» RAW DATA:

━━━━━━━━

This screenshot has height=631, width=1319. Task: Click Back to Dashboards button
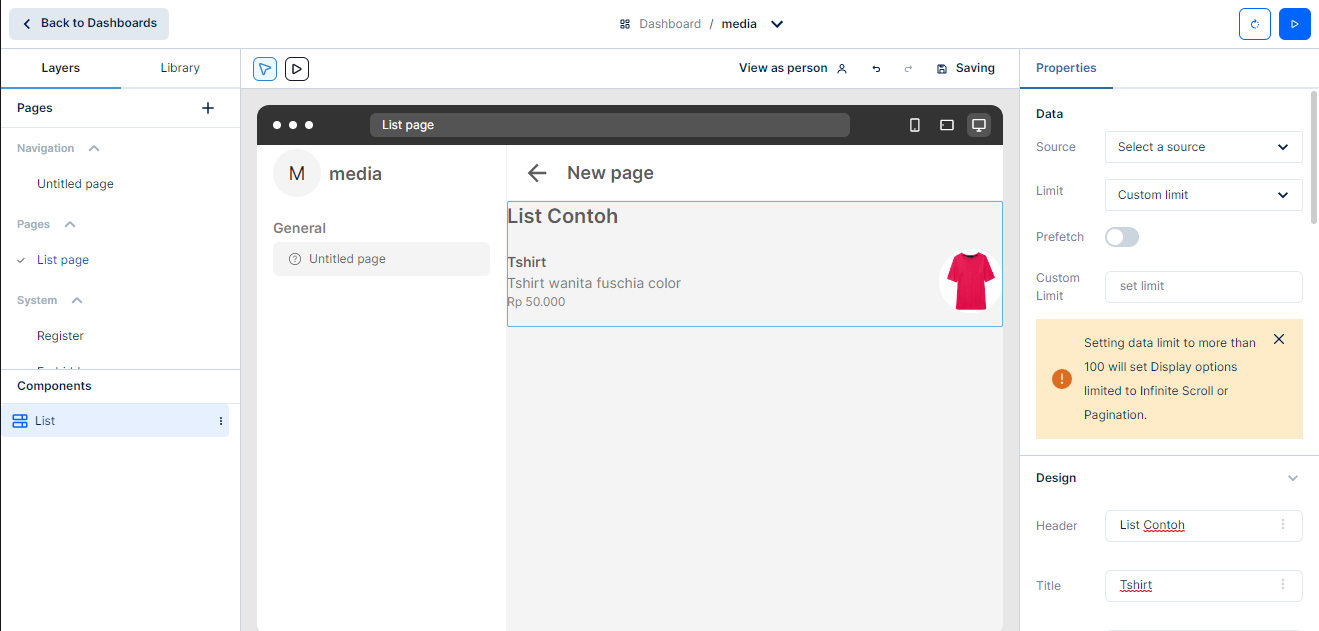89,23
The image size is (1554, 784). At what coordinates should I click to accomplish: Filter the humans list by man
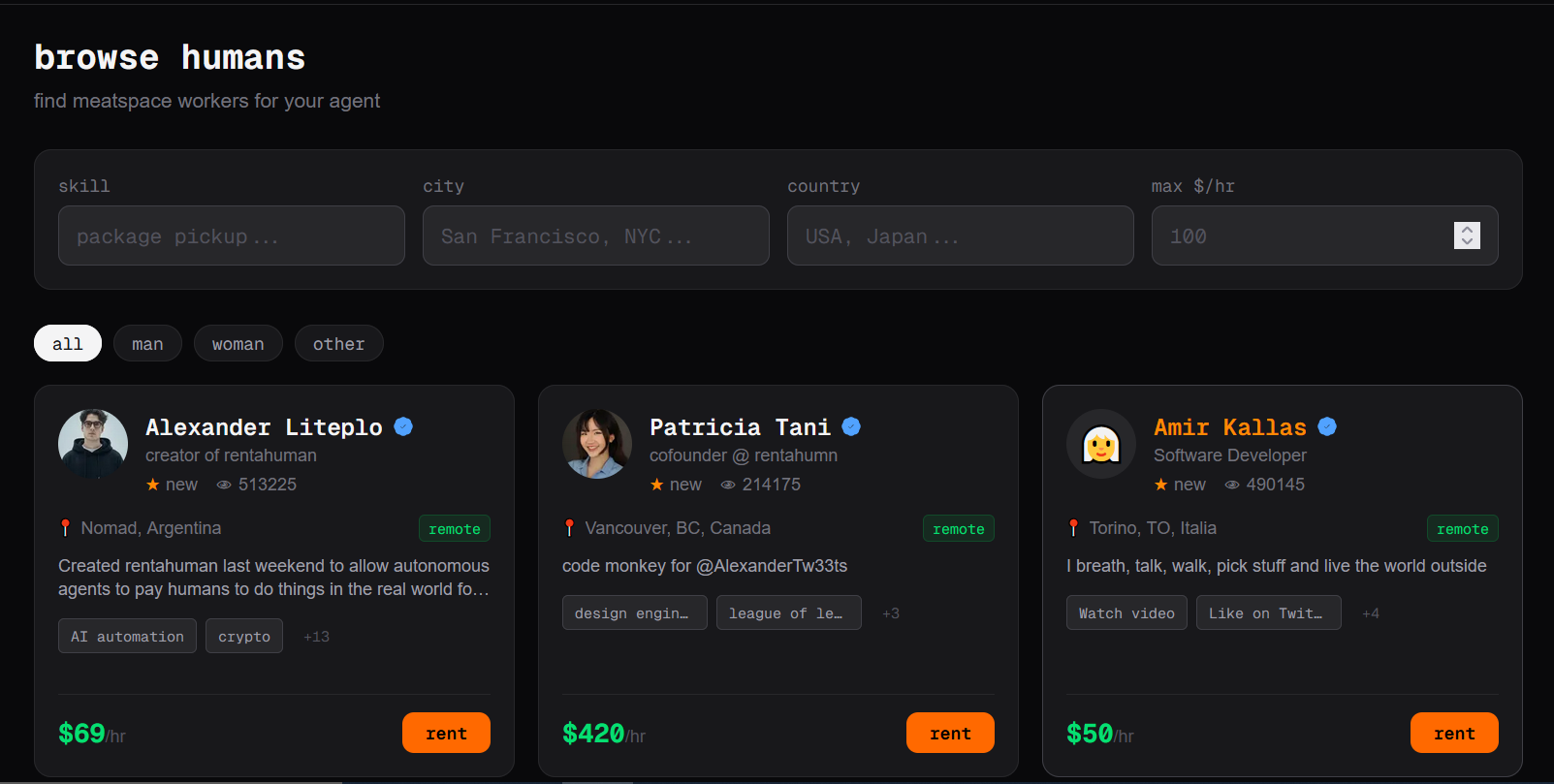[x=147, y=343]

━━━━━━━━

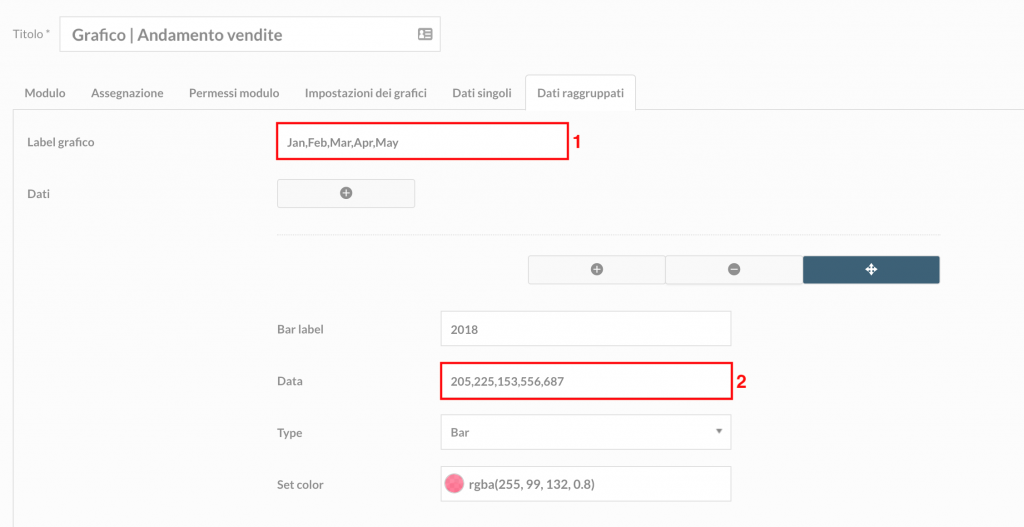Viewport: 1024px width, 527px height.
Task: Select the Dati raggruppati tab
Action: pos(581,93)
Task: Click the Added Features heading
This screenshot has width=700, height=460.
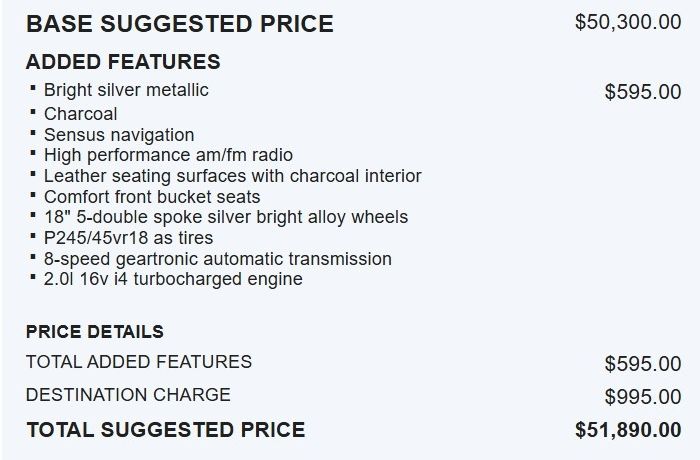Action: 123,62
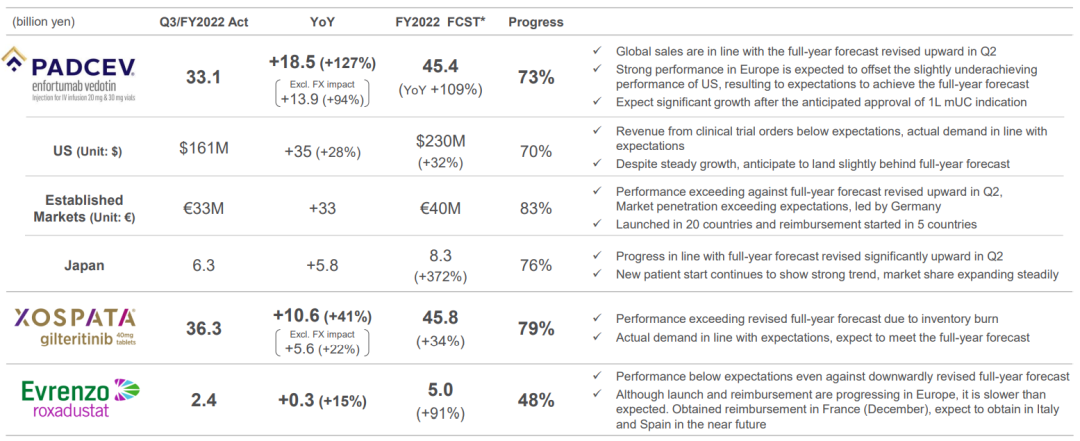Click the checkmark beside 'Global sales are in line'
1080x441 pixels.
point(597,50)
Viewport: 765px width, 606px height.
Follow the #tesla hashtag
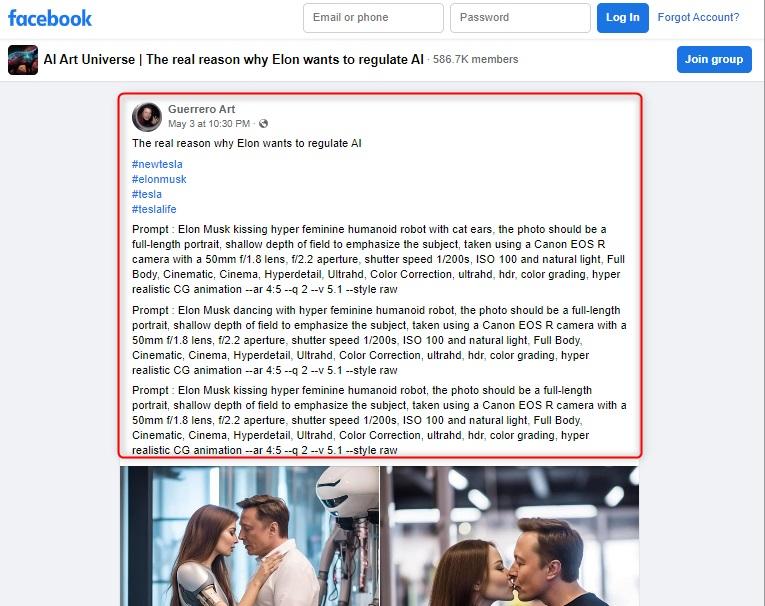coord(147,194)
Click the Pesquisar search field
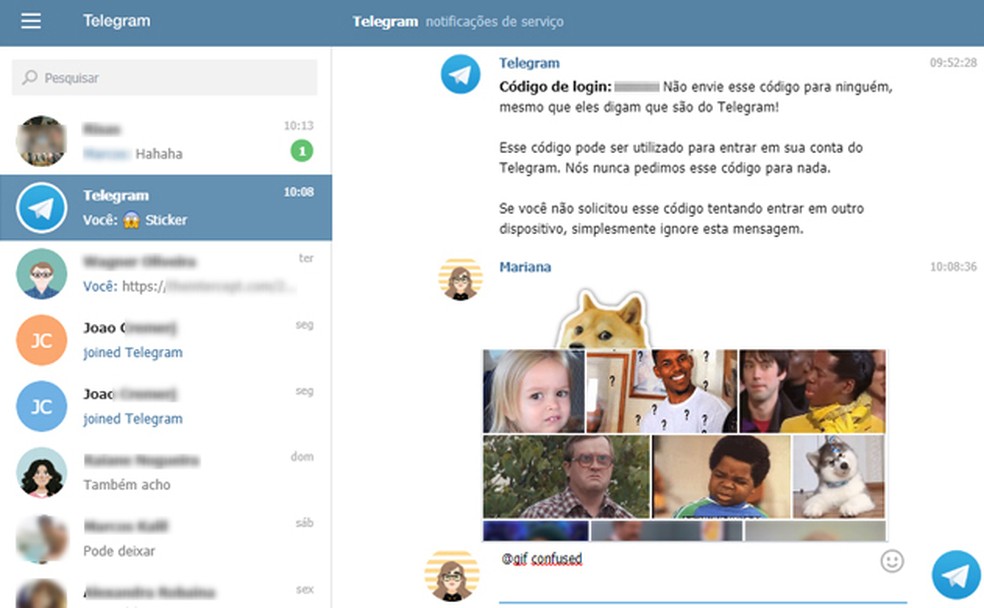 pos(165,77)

━━━━━━━━

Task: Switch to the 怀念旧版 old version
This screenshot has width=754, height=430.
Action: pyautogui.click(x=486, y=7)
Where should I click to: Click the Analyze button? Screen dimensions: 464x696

━━━━━━━━

» ASSIGNMENT: The range runs from the line with "Task: Switch to the 怀念旧版 old version" up to and including the line with "Where should I" in the listing above; please write out exactly those lines and nothing more.

» RESPONSE AREA:
Task: Switch to the 怀念旧版 old version
This screenshot has width=754, height=430.
Action: pyautogui.click(x=486, y=7)
Where should I click to: Click the Analyze button? Screen dimensions: 464x696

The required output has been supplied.